See The Good Universities Guide to MBA's for a full listing of MBA details.

THERE are big differences between salary and employment rates for graduates of business-related Masters courses in WA, according to survey results released exclusively to Business News.

The soon-to-be-published Good Universities Guide to Business and Management in 2002 shows all of Edith Cowan University’s Masters students in business courses found work within four months of graduating. This compares with Curtin University Business School’s results, where just more than three quarters of Masters graduates found employment in the same period.

Murdoch University’s figure was 88 per cent, while 99 per cent of University of WA’s graduates had found work.

Notre Dame University was not included in the data because of its small student base compared with other universities.

The figures reflect Masters courses, including MBAs, completed in 1999 at four WA universities – but universities contacted about expressed doubt about some of the results.

A Good University Guide spokesman said the figures were supplied by the universities themselves but the proportion of respondents to actual graduates varied between institutions, with Curtin students among the lowest response rates.

He said he wouldn’t be surprised if the data collected next year showed 9 per cent were seeking work, but he would be alarmed if it jumped up to 24 per cent.

Edith Cowan University professor of management Alan Brown also discounted the numbers.

“You need to take them with a grain of salt,” he said.

The Good University Guide data also confirmed that the starting salary for UWA graduate school of management graduates completing a part-time course Masters was almost $20,000 higher than graduates from Murdoch.

Part-time UWA students who have completed a course work program started on an average of $82,418 a year, while Murdoch graduates earned $62,893 and Curtin graduates took home $64,727 in their first year after graduation. No data was available for Edith Cowan University for 1999 but 1998 data reveals a salary of $51,440 a year.

Starting salaries for Murdoch and Curtin graduates fell between 1998-99. Murdoch students’ starting salaries fell by about $16,000 from 1998 to 1999. Curtin graduates’ starting salaries fell by approximately $3,000 in 1999.

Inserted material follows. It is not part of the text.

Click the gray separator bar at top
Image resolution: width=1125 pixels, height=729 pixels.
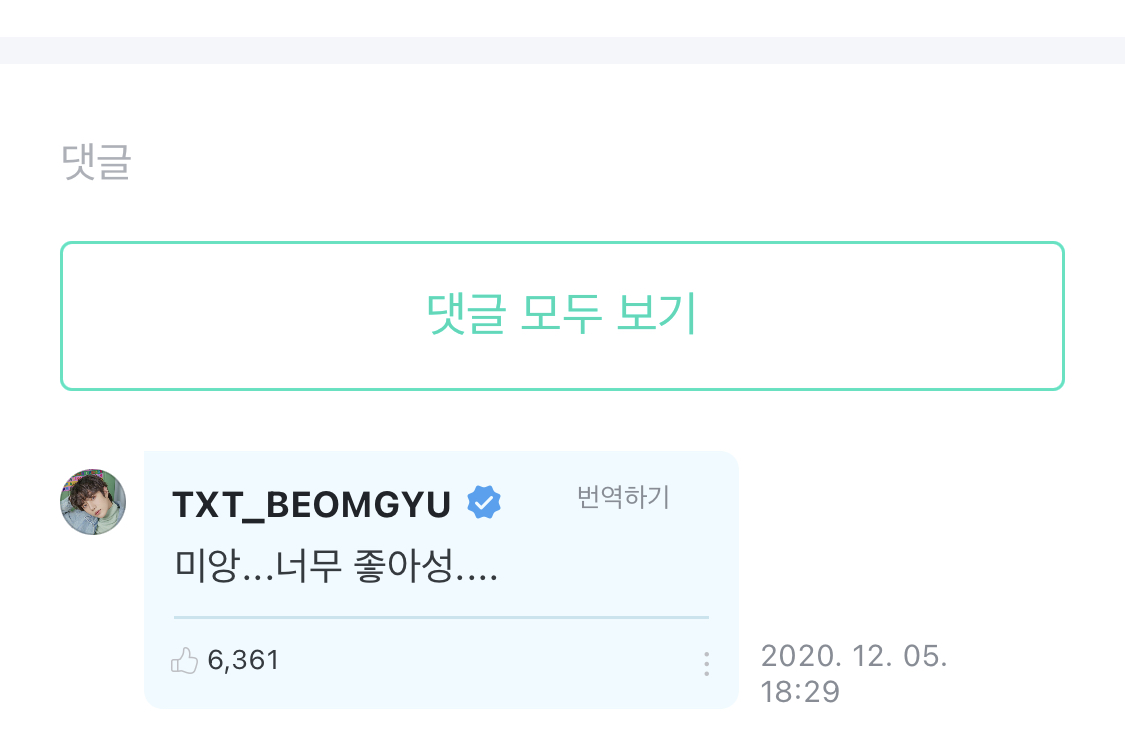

The fall experienced by Murdoch graduates may be attributed to the increase in the percentage of students from the public and education sector. In 1999, 35 per cent of graduates were in the public sector, compared with only 7 per cent a year earlier. A further 21 per cent were in the education sector compared with none the previous year.



Due for release in mid-September, the 2002 Guide shows the Curtin figure also compares unfavourably with the previous year, when only 12 per cent were seeking a job four months after graduating with a Curtin Business School Masters.

Curtin University Business School director Margaret Nowak expressed concern at the figures, which she said did not reflect her experience of students’ success in their job searches.

“I haven’t seen the figures. It would depend on what you can draw from the figures,” Ms Nowak said.

“I find that an extraordinarily high figure given what I know about my students. Statistics can tell a thousand lies if you are not very careful about how you deal with them.

“I would be graduating 120-150 students a year and I couldn’t possibly find you more than about four or five names of people who would be out of a job even one week after graduating.

“The figure of 24 per cent is 24 out of each 100 and that should be noticeable.

“It makes me say I don’t know where that figure would come from.”

UWA Graduate School of Management director Geoff Soutar said that the figures jumped around a bit.